たとえば、チェーン店の本部からみると、自社の複数ある店舗の中でも「どの店舗に施策を実行する価値があるか」を判断する指標として活用できる。

図2 適正な売上ポテンシャルとは

 さらに、1店舗に注目したアクション検討も可能だ。例えば、店舗周辺の潜在顧客が多いにもかかわらず、来店率が他店より低いといった内容を数値で把握できる。このデータ分析結果により、「店舗の来店率を上げるための施策が必要」といったどんな施策を打ったらよいかが明らかになる。さらに実行施策がうまくいった際の売上増加へのインパクトも試算できるため、改善効率が大きい店舗から順に着手が可能となる。

 「店舗内情報とモバイル空間統計を組み合わせたご活用をする小売企業様は、『どの店舗に』『どのような施策を』実施すべきかを定量化された指標で判断されており、ここに価値を見出していただいている」と星合氏はいう。
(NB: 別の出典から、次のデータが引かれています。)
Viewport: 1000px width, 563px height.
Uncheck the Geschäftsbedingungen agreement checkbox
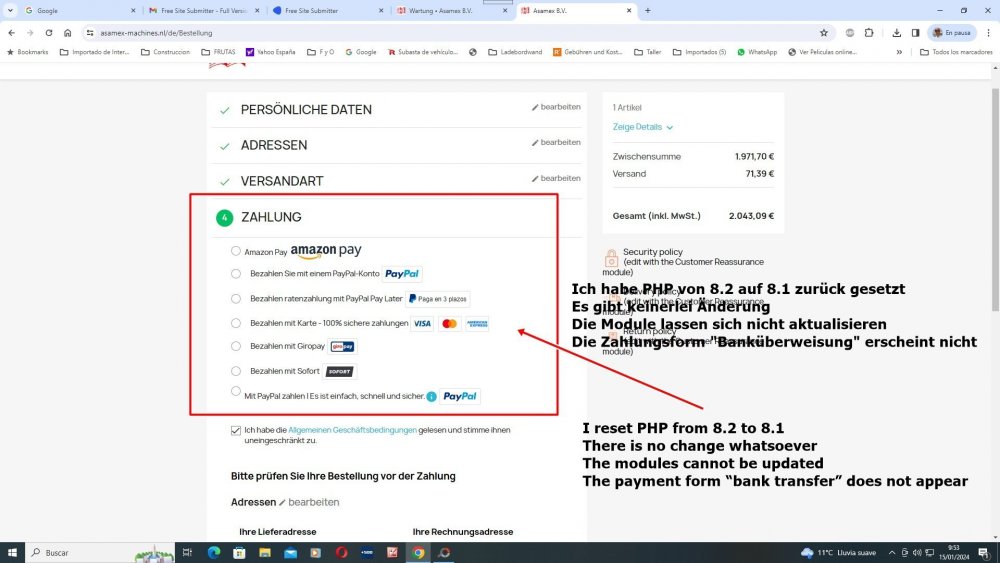(236, 430)
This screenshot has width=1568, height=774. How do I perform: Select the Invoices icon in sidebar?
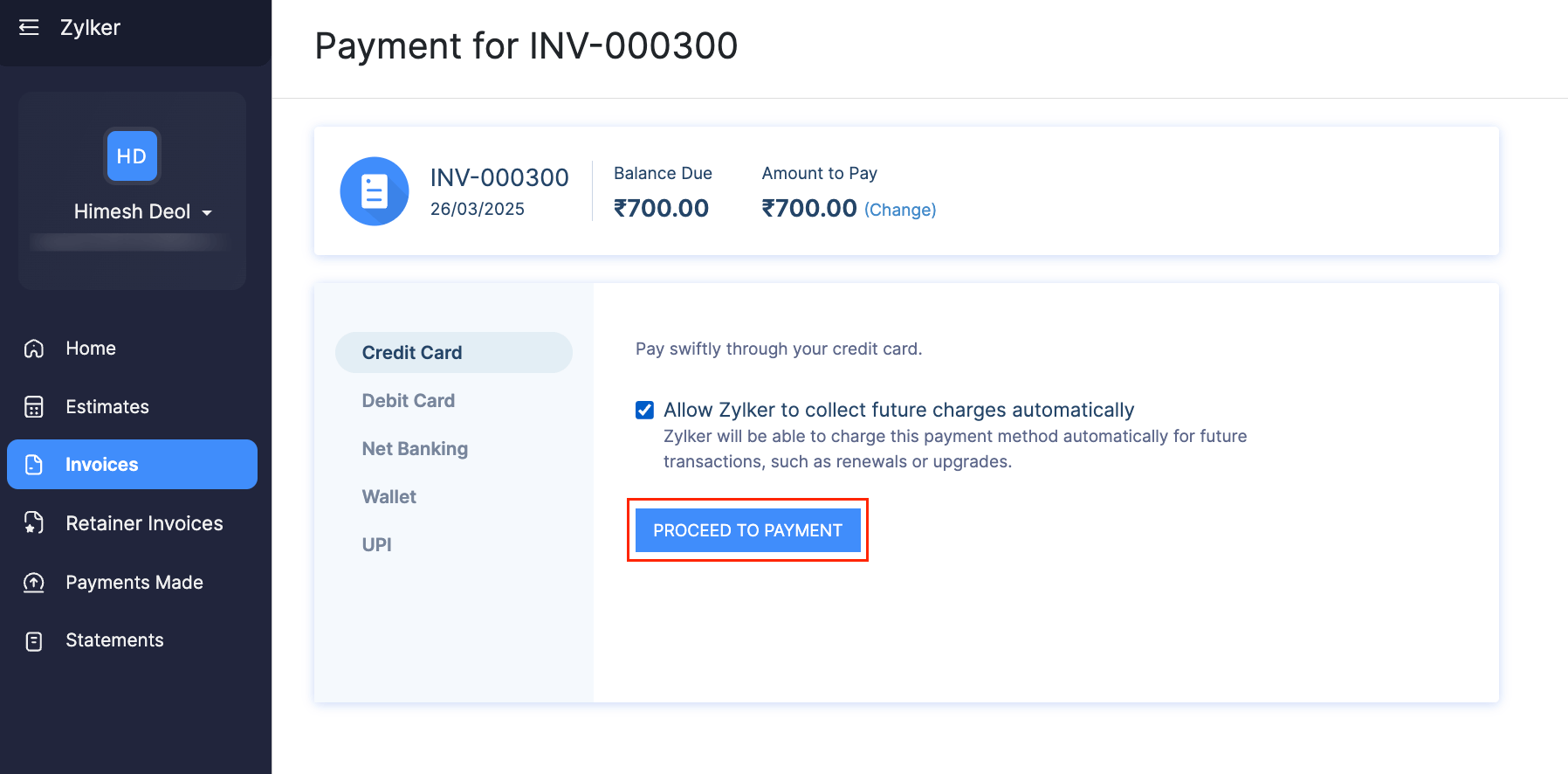(33, 464)
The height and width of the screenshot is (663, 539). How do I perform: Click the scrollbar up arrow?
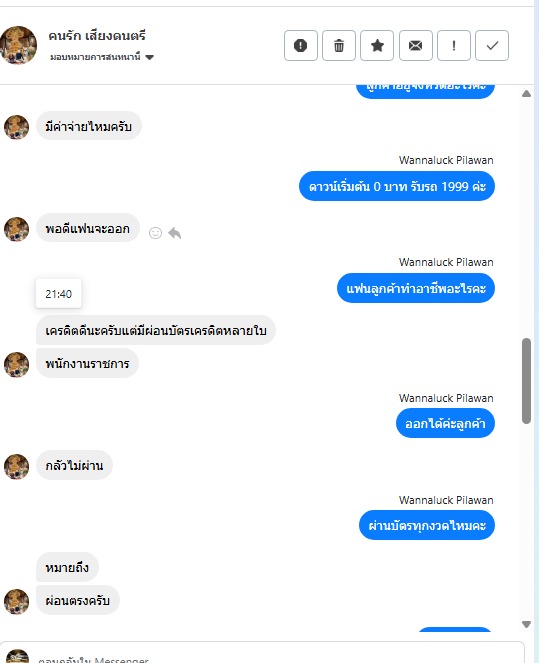click(x=526, y=93)
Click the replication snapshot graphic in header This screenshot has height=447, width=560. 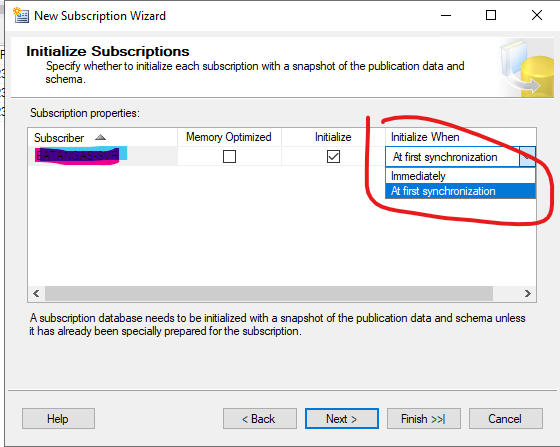pos(527,67)

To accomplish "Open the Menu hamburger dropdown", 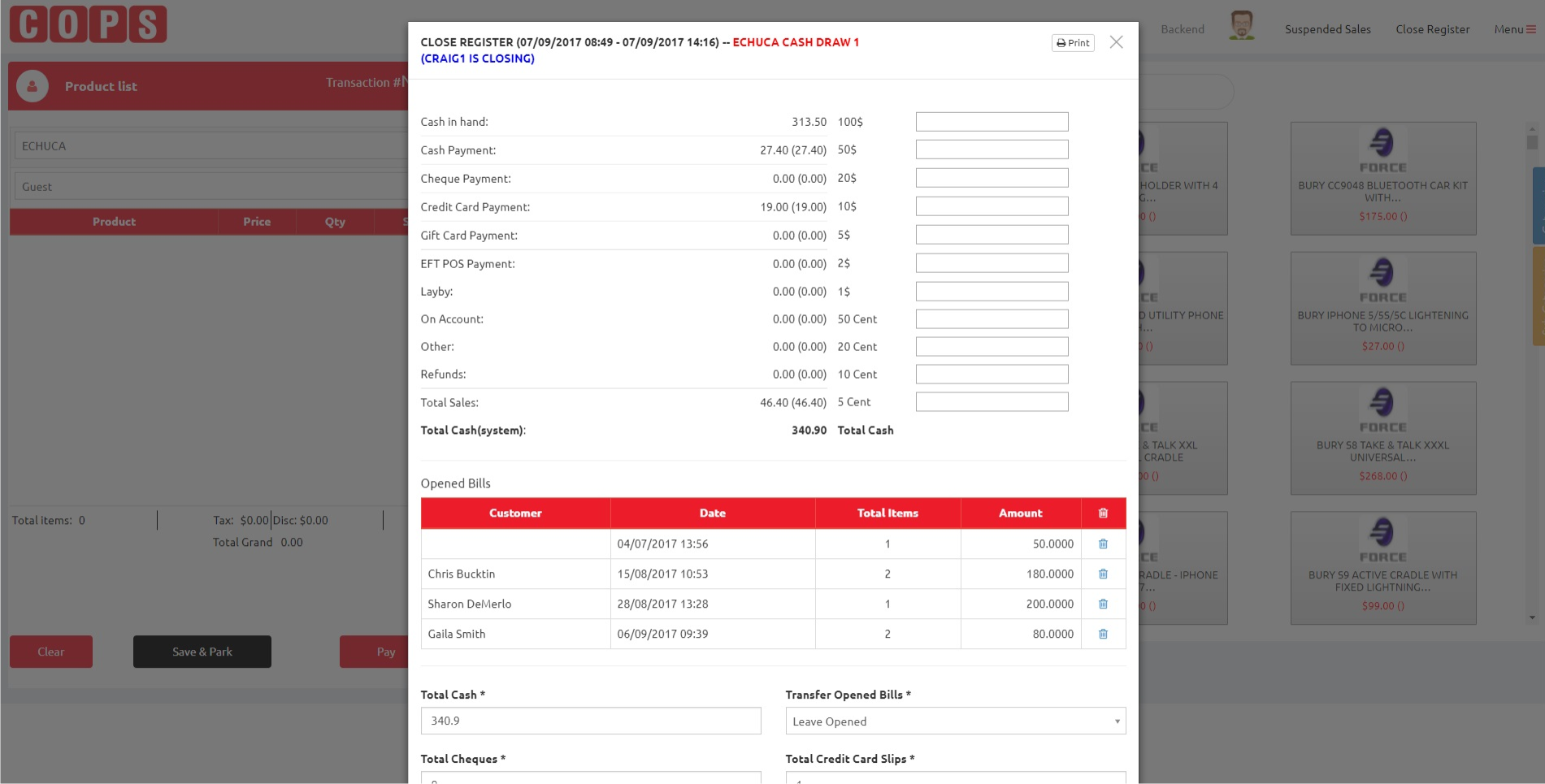I will point(1514,29).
 加えて、モバイル空間統計では施策実施後にどれだけ人口変動が起きたかといった効果測定を行うことができるため、実行施策のブラッシュアップするための材料としても活用できる。

 モバイル空間統計で店舗周辺人口を知り、自店舗の状況と照らして深く分析することで、限られた経営資源の最適な分配ができ、「売上の最大化」と「コストの最小化」の支援を実現する。

(※モバイル空間統計はNTTドコモの登録商標です。モバイル空間統計は、プライバシーを保護するため、運用データに、非識別化処理、集計処理、秘匿処理を行うことにより作成します。集団の人数のみを表す人口統計情報であるため、モバイル空間統計からお客さま個人を特定することはできません。)